Record excerpts ▸
##############################

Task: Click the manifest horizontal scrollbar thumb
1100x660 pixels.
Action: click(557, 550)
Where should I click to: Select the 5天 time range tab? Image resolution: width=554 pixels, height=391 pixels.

##############################

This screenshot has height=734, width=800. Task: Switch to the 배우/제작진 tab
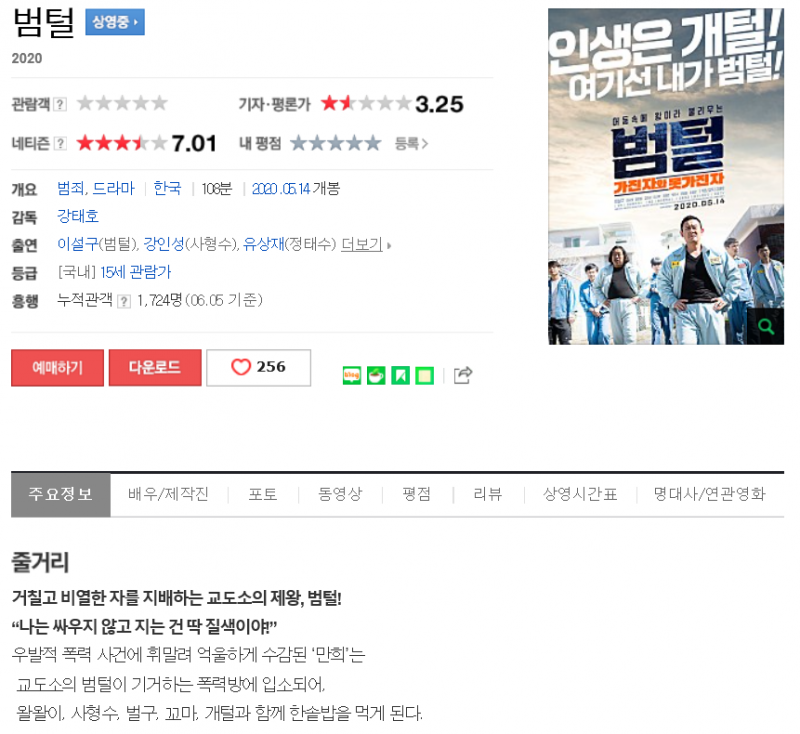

##############################

Problem details ▸
Print, from the entries above, the line with "1100x660 pixels.", the line with "Where should I" and all lines between them, exactly and with nothing else.

Your solution ▸
1100x660 pixels.
Action: click(557, 550)
Where should I click to: Select the 5天 time range tab? Image resolution: width=554 pixels, height=391 pixels.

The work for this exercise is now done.